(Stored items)
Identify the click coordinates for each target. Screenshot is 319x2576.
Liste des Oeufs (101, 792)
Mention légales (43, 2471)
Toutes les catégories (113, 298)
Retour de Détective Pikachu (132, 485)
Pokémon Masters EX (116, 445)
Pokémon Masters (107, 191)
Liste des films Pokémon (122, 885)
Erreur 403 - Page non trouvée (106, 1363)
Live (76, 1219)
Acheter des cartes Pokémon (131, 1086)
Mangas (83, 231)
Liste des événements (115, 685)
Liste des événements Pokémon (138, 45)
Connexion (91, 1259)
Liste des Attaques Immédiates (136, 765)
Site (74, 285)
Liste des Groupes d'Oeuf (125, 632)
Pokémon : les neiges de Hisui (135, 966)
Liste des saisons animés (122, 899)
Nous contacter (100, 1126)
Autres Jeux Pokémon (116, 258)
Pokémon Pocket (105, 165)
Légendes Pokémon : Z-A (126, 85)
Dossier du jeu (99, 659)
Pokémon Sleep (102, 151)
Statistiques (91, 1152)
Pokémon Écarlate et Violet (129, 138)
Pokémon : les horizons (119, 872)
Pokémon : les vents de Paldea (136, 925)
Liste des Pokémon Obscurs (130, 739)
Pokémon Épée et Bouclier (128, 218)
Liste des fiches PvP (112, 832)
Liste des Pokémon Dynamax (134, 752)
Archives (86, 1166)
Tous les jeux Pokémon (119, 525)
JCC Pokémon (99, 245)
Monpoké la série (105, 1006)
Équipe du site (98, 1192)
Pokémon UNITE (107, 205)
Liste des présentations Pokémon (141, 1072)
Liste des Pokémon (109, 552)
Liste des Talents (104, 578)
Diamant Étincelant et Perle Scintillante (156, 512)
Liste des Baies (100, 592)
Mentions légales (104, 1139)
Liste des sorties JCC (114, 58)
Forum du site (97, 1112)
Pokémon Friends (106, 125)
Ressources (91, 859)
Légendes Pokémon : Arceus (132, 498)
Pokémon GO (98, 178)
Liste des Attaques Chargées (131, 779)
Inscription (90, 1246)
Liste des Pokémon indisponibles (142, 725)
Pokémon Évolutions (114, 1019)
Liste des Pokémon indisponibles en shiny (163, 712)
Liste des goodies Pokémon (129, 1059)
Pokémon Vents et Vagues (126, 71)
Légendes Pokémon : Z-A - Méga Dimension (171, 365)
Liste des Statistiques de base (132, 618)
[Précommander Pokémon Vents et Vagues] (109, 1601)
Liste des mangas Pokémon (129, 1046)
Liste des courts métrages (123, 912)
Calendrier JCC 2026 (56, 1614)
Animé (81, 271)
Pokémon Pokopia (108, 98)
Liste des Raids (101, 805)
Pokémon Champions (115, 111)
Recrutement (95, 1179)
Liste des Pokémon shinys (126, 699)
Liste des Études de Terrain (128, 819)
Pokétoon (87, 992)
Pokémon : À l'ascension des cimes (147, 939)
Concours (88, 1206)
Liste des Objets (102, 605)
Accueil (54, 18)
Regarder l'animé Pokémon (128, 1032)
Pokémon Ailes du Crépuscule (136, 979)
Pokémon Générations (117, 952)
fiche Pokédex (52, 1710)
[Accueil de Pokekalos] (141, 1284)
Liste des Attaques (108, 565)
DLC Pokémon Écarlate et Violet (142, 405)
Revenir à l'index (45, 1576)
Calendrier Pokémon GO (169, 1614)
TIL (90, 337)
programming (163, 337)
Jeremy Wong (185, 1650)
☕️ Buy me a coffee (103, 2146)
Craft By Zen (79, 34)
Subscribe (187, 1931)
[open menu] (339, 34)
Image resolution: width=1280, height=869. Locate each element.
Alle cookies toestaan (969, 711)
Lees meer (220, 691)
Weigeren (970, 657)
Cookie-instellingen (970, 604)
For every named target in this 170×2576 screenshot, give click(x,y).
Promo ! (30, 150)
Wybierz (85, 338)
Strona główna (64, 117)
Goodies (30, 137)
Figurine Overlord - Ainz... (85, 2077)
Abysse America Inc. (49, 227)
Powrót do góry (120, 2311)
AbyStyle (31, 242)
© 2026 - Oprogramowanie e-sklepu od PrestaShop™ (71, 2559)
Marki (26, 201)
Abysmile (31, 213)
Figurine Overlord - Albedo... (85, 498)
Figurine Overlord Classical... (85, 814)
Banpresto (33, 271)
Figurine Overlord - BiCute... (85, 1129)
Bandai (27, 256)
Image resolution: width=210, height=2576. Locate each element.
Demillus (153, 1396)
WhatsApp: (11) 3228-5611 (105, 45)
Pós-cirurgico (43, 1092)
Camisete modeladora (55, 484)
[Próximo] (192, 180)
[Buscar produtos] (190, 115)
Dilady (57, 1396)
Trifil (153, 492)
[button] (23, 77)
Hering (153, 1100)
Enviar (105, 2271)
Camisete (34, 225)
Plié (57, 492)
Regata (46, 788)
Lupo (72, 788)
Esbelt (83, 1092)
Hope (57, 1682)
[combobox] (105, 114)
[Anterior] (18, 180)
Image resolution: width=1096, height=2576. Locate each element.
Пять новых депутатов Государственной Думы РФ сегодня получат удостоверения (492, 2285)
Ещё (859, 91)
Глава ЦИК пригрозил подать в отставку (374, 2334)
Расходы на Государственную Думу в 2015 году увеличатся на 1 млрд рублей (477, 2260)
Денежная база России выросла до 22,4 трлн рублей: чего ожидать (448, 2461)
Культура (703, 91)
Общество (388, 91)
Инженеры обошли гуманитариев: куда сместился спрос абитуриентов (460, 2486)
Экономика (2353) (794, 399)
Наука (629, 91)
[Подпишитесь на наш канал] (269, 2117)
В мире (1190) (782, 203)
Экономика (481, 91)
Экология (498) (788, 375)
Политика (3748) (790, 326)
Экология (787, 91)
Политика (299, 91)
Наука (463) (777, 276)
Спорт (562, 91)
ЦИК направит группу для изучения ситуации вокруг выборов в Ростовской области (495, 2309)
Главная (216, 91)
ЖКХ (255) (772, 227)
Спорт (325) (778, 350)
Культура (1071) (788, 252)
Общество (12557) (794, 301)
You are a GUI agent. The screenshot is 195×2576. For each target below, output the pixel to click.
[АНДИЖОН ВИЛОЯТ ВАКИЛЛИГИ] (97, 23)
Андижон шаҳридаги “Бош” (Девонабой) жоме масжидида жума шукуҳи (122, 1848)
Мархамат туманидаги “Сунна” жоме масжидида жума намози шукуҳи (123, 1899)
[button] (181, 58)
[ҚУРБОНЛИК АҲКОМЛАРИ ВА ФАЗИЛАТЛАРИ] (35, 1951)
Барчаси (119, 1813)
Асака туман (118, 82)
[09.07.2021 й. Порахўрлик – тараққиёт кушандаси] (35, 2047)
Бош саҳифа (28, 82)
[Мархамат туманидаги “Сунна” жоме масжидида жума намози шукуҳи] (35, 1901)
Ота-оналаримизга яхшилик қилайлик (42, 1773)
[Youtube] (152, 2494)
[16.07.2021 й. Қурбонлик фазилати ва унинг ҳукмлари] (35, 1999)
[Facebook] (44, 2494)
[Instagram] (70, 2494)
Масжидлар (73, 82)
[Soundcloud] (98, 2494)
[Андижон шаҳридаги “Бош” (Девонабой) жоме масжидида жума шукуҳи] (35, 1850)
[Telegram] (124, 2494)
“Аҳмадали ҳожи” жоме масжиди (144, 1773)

◆ **Directions**
Return the lines above exactly, keeping every word.

◆ **Answer to this problem**
Identify the click coordinates for each target. Screenshot is 319x2576.
Liste des Oeufs (101, 792)
Mention légales (43, 2471)
Toutes les catégories (113, 298)
Retour de Détective Pikachu (132, 485)
Pokémon Masters EX (116, 445)
Pokémon Masters (107, 191)
Liste des films Pokémon (122, 885)
Erreur 403 - Page non trouvée (106, 1363)
Live (76, 1219)
Acheter des cartes Pokémon (131, 1086)
Mangas (83, 231)
Liste des événements (115, 685)
Liste des événements Pokémon (138, 45)
Connexion (91, 1259)
Liste des Attaques Immédiates (136, 765)
Site (74, 285)
Liste des Groupes d'Oeuf (125, 632)
Pokémon : les neiges de Hisui (135, 966)
Liste des saisons animés (122, 899)
Nous contacter (100, 1126)
Autres Jeux Pokémon (116, 258)
Pokémon Pocket (105, 165)
Légendes Pokémon : Z-A (126, 85)
Dossier du jeu (99, 659)
Pokémon Sleep (102, 151)
Statistiques (91, 1152)
Pokémon Écarlate et Violet (129, 138)
Pokémon : les horizons (119, 872)
Pokémon : les vents de Paldea (136, 925)
Liste des Pokémon Obscurs (130, 739)
Pokémon Épée et Bouclier (128, 218)
Liste des fiches PvP (112, 832)
Liste des Pokémon Dynamax (134, 752)
Archives (86, 1166)
Tous les jeux Pokémon (119, 525)
JCC Pokémon (99, 245)
Monpoké la série (105, 1006)
Équipe du site (98, 1192)
Pokémon UNITE (107, 205)
Liste des présentations Pokémon (141, 1072)
Liste des Pokémon (109, 552)
Liste des Talents (104, 578)
Diamant Étincelant et Perle Scintillante (156, 512)
Liste des Baies (100, 592)
Mentions légales (104, 1139)
Liste des sorties JCC (114, 58)
Forum du site (97, 1112)
Pokémon Friends (106, 125)
Ressources (91, 859)
Légendes Pokémon : Arceus (132, 498)
Pokémon GO (98, 178)
Liste des Attaques Chargées (131, 779)
Inscription (90, 1246)
Liste des Pokémon indisponibles (142, 725)
Pokémon Évolutions (114, 1019)
Liste des Pokémon indisponibles en shiny (163, 712)
Liste des goodies Pokémon (129, 1059)
Pokémon Vents et Vagues (126, 71)
Légendes Pokémon : Z-A - Méga Dimension (171, 365)
Liste des Statistiques de base (132, 618)
[Précommander Pokémon Vents et Vagues] (109, 1601)
Liste des mangas Pokémon (129, 1046)
Liste des courts métrages (123, 912)
Calendrier JCC 2026 (56, 1614)
Animé (81, 271)
Pokémon Pokopia (108, 98)
Liste des Raids (101, 805)
Pokémon Champions (115, 111)
Recrutement (95, 1179)
Liste des Pokémon shinys (126, 699)
Liste des Études de Terrain (128, 819)
Pokétoon (87, 992)
Pokémon : À l'ascension des cimes (147, 939)
Concours (88, 1206)
Liste des Objets (102, 605)
Accueil (54, 18)
Regarder l'animé Pokémon (128, 1032)
Pokémon Ailes du Crépuscule (136, 979)
Pokémon Générations (117, 952)
fiche Pokédex (52, 1710)
[Accueil de Pokekalos] (141, 1284)
Liste des Attaques (108, 565)
DLC Pokémon Écarlate et Violet (142, 405)
Revenir à l'index (45, 1576)
Calendrier Pokémon GO (169, 1614)
TIL (90, 337)
programming (163, 337)
Jeremy Wong (185, 1650)
☕️ Buy me a coffee (103, 2146)
Craft By Zen (79, 34)
Subscribe (187, 1931)
[open menu] (339, 34)
Image resolution: width=1280, height=869. Locate each element.
Alle cookies toestaan (969, 711)
Lees meer (220, 691)
Weigeren (970, 657)
Cookie-instellingen (970, 604)
For every named target in this 170×2576 screenshot, give click(x,y).
Promo ! (30, 150)
Wybierz (85, 338)
Strona główna (64, 117)
Goodies (30, 137)
Figurine Overlord - Ainz... (85, 2077)
Abysse America Inc. (49, 227)
Powrót do góry (120, 2311)
AbyStyle (31, 242)
© 2026 - Oprogramowanie e-sklepu od PrestaShop™ (71, 2559)
Marki (26, 201)
Abysmile (31, 213)
Figurine Overlord - Albedo... (85, 498)
Figurine Overlord Classical... (85, 814)
Banpresto (33, 271)
Figurine Overlord - BiCute... (85, 1129)
Bandai (27, 256)
Image resolution: width=210, height=2576. Locate each element.
Demillus (153, 1396)
WhatsApp: (11) 3228-5611 (105, 45)
Pós-cirurgico (43, 1092)
Camisete modeladora (55, 484)
[Próximo] (192, 180)
[Buscar produtos] (190, 115)
Dilady (57, 1396)
Trifil (153, 492)
[button] (23, 77)
Hering (153, 1100)
Enviar (105, 2271)
Camisete (34, 225)
Plié (57, 492)
Regata (46, 788)
Lupo (72, 788)
Esbelt (83, 1092)
Hope (57, 1682)
[combobox] (105, 114)
[Anterior] (18, 180)
Image resolution: width=1096, height=2576. Locate each element.
Пять новых депутатов Государственной Думы РФ сегодня получат удостоверения (492, 2285)
Ещё (859, 91)
Глава ЦИК пригрозил подать в отставку (374, 2334)
Расходы на Государственную Думу в 2015 году увеличатся на 1 млрд рублей (477, 2260)
Денежная база России выросла до 22,4 трлн рублей: чего ожидать (448, 2461)
Культура (703, 91)
Общество (388, 91)
Инженеры обошли гуманитариев: куда сместился спрос абитуриентов (460, 2486)
Экономика (2353) (794, 399)
Наука (629, 91)
[Подпишитесь на наш канал] (269, 2117)
В мире (1190) (782, 203)
Экономика (481, 91)
Экология (498) (788, 375)
Политика (3748) (790, 326)
Экология (787, 91)
Политика (299, 91)
Наука (463) (777, 276)
Спорт (562, 91)
ЦИК направит группу для изучения ситуации вокруг выборов в Ростовской области (495, 2309)
Главная (216, 91)
ЖКХ (255) (772, 227)
Спорт (325) (778, 350)
Культура (1071) (788, 252)
Общество (12557) (794, 301)
You are a GUI agent. The screenshot is 195×2576. For each target below, output the pixel to click.
[АНДИЖОН ВИЛОЯТ ВАКИЛЛИГИ] (97, 23)
Андижон шаҳридаги “Бош” (Девонабой) жоме масжидида жума шукуҳи (122, 1848)
Мархамат туманидаги “Сунна” жоме масжидида жума намози шукуҳи (123, 1899)
[button] (181, 58)
[ҚУРБОНЛИК АҲКОМЛАРИ ВА ФАЗИЛАТЛАРИ] (35, 1951)
Барчаси (119, 1813)
Асака туман (118, 82)
[09.07.2021 й. Порахўрлик – тараққиёт кушандаси] (35, 2047)
Бош саҳифа (28, 82)
[Мархамат туманидаги “Сунна” жоме масжидида жума намози шукуҳи] (35, 1901)
Ота-оналаримизга яхшилик қилайлик (42, 1773)
[Youtube] (152, 2494)
[16.07.2021 й. Қурбонлик фазилати ва унинг ҳукмлари] (35, 1999)
[Facebook] (44, 2494)
[Instagram] (70, 2494)
Масжидлар (73, 82)
[Soundcloud] (98, 2494)
[Андижон шаҳридаги “Бош” (Девонабой) жоме масжидида жума шукуҳи] (35, 1850)
[Telegram] (124, 2494)
“Аҳмадали ҳожи” жоме масжиди (144, 1773)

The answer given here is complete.